The HSP90 Inhibitor, 17-AAG, Influences the Activation and Proliferation of T Lymphocytes via AKT/GSK3β Signaling in MRL/lpr Mice

• Published in: Drug design, development and therapy Vol. 14; pp. 4605 - 4612
• Main Authors: Hong, Liang-Jian, Chen, Ai-Jun, Li, Feng-Zeng, Chen, Ke-Jun, Fang, Sheng
• Format: Journal Article
• Language: English
• Published: New Zealand Taylor & Francis Ltd 01.01.2020; Dove; Dove Medical Press
• Subjects: 1-Phosphatidylinositol 3-kinase; 17-aag; activation; akt; AKT protein; Animals; Antibodies; Beads; Benzoquinones - chemistry; Benzoquinones - pharmacology; Cell activation; Cell culture; Cell cycle; Cell Proliferation - drug effects; Chronic conditions; Deposition; Disease Models, Animal; Dose-Response Relationship, Drug; Female; Flow cytometry; Glycogen Synthase Kinase 3 beta - antagonists & inhibitors; Glycogen Synthase Kinase 3 beta - metabolism; Heat shock proteins; Histopathology; hsp90; HSP90 Heat-Shock Proteins - antagonists & inhibitors; HSP90 Heat-Shock Proteins - metabolism; Hsp90 protein; Inhibitors; Kidneys; Laboratory animals; Lactams, Macrocyclic - chemistry; Lactams, Macrocyclic - pharmacology; Lupus; Lymphocytes; Lymphocytes T; Mice; Mice, Inbred MRL lpr; Molecular Structure; Original Research; Proteins; Proto-Oncogene Proteins c-akt - antagonists & inhibitors; Proto-Oncogene Proteins c-akt - metabolism; Signal transduction; Signal Transduction - drug effects; Signaling; Stains & staining; Statistical analysis; Structure-Activity Relationship; Systemic lupus erythematosus; T-Lymphocytes - drug effects; T-Lymphocytes - immunology; Western blotting; HSP90; 17-AAG; AKT; activation; lupus
• ISSN: 1177-8881; 1177-8881
• DOI: 10.2147/DDDT.S269725

To explore the molecular mechanism of 17-AAG in the treatment of systemic lupus erythematosus (SLE), and the effects of the heat shock protein 90 (HSP90) inhibitor 17-AAG on the activation and proliferation of lymphocytes and the AKT/GSK3β signaling pathway in MRL/lpr mice were detected.
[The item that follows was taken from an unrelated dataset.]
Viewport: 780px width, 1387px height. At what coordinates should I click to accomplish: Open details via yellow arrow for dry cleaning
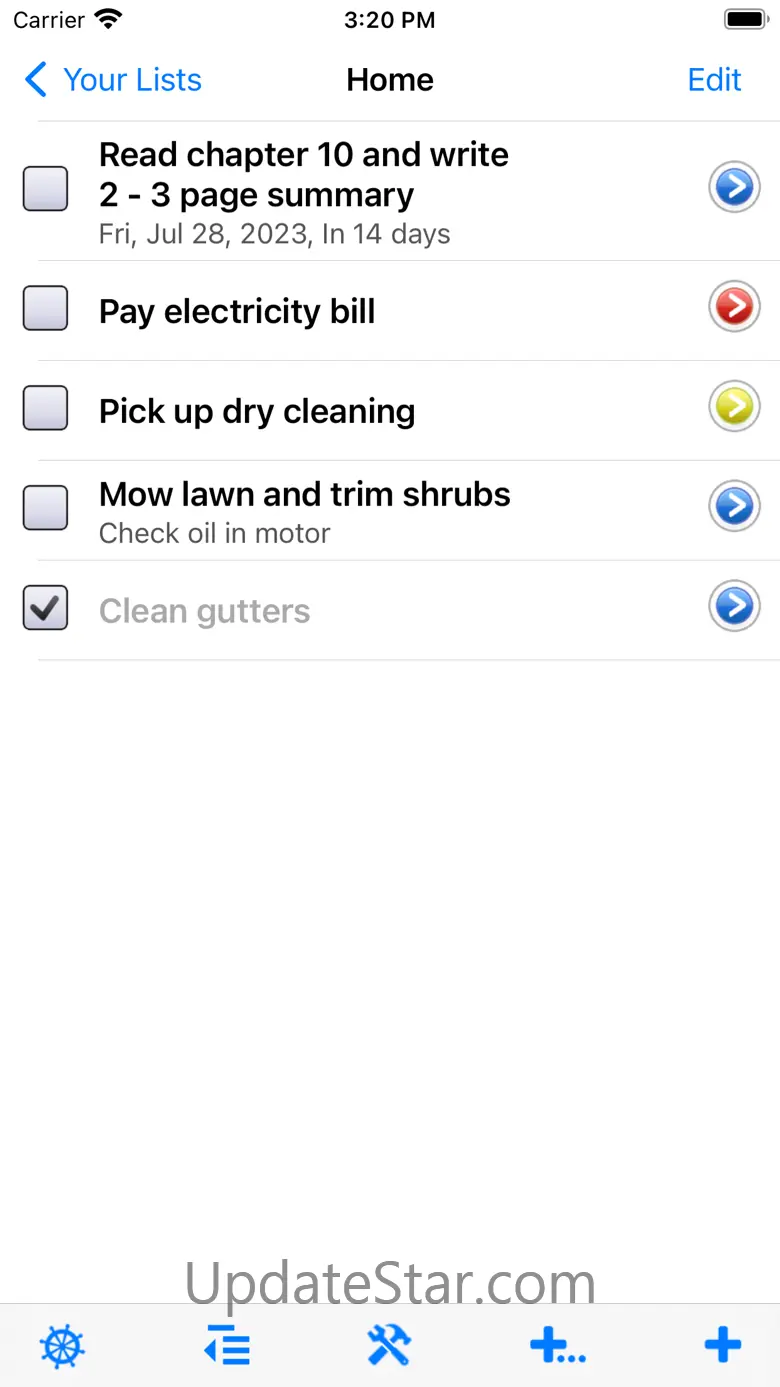point(735,407)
MRL/lpr mice were randomly divided into the control group and the experimental group. The experimental group was injected intraperitoneally with 17-AAG, and T lymphocytes were separated by magnetic beads. Lymphocyte proliferation was detected by MTT and flow cytometry (FCM), and the expression of the HSP90 protein and PI3K/AKT signaling pathway-related proteins was detected by Western blotting. Renal histopathology and immune complex deposition were also observed in both groups. Immune complex deposition and inflammation decreased in kidneys from MRL/lpr mice in the experimental group. HSP90 protein expression, T lymphocyte proliferation and phosphorylated AKT and GSK3β levels also decreased in the experimental group. 17-AAG can inhibit the activation and proliferation of T lymphocytes and downregulate the AKT/GSK3β signaling pathway, which may be relevant for the treatment of SLE.